1. The problem statement, all variables and given/known data
Twenty five men and twenty five women attend a dance competition. The com-
petition rules are: There are n dance events, and each dancer must participate in
all n events. In each event each man must be partnered with a woman for that
dance. In each subsequent event, no man may partner with a woman with whom
he was partnered during an earlier event.
(b) If n=3, how many different ways are there to form new man-woman pairs for
the third dance event in such a way that the competition rules are not violated?
3. The attempt at a solution
for the first dance their should be 25! ways to arrange the first dance. Then for the second dance we use the derangement formula to subtract away the bad ones, but for the 3rd dance it gets quite tough. I tried doing inclusion exclusion but weird exceptions keep showing up,I tried looking for patterns but nothing seemed to work. I tried doing it for smaller groups of people. Does any one know what its called when we have n=3, would that be the 3rd permutation or is it called something else, If anyone could provide any info or where I should read more about it or what it is called. I would really appreciate it.

2. Jul 19, 2011

### awkward

Re: Derangements

Hi cragar,

I haven't worked the problem out in detail, but here is an approach which I think might work.

Let's say N is the number of acceptable ways that partners can be assigned for the first two dances. (You seem to know how to compute N.) Given an acceptable arrangement, then, each woman has danced with exactly two men.

If we ignore the requirement that a woman must not duplicate a previous partner, we can have $$N \cdot n!$$ arrangements in which the first two dances are acceptable but the third dance is possibly unacceptable. Let's say the assignment of partners for the third dance "has property i" if the ith woman duplicates one of her two previous partners. Then maybe you can use PIE to find the number of the $$N \cdot n!$$ arrangements which have none of the n properties.

It's not clear to me, from the problem statement, whether you are supposed to count the total number of arrangements for all three dances or just the number of ways to assign partners for the third dance, given that the first two are OK. If the latter, then try applying PIE to the n! ways that partners could potentially be assigned in the third dance-- i.e., subtract the bad arrangements from n! instead of N n!.[/edit]

Last edited: Jul 19, 2011
3. Jul 20, 2011

### tiny-tim

hi cragar!

(this problem looks unusually difficult

is it from a book, or have you made it up yourself?)

have you noticed that you can break down each arrangement of the first two dances into cycles …

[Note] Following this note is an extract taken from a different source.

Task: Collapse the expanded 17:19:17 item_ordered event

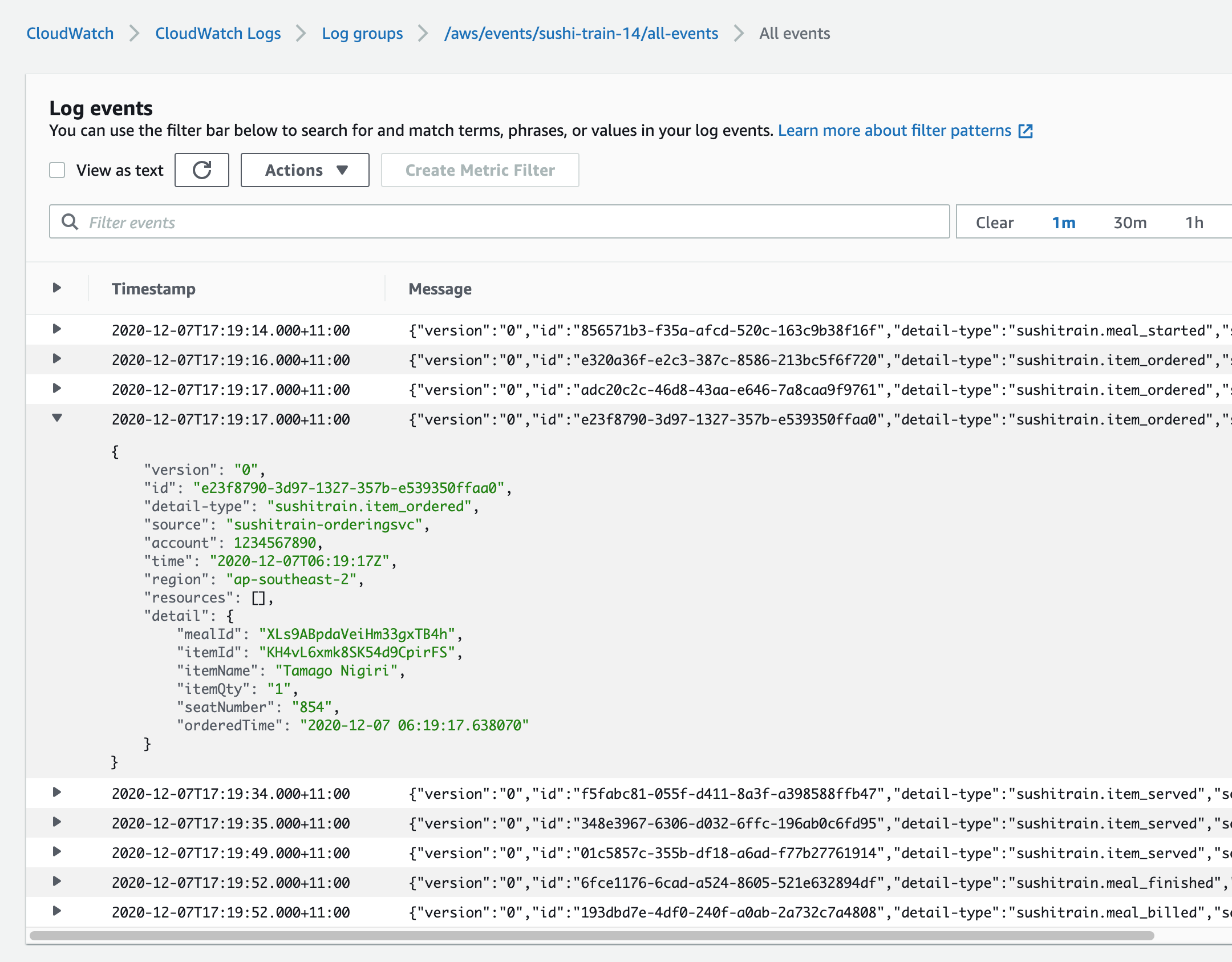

try getting everyone to shake left hands with the person they danced with first, and right hands with the person they danced with second …

what happens?

4. Jul 21, 2011

### cragar

Re: Derangements

So i thought about how at dance 3 they would have 2 less choices for their last dance to pick from. And when you try to make them shake hands you get people that have danced with the same person but from different dances.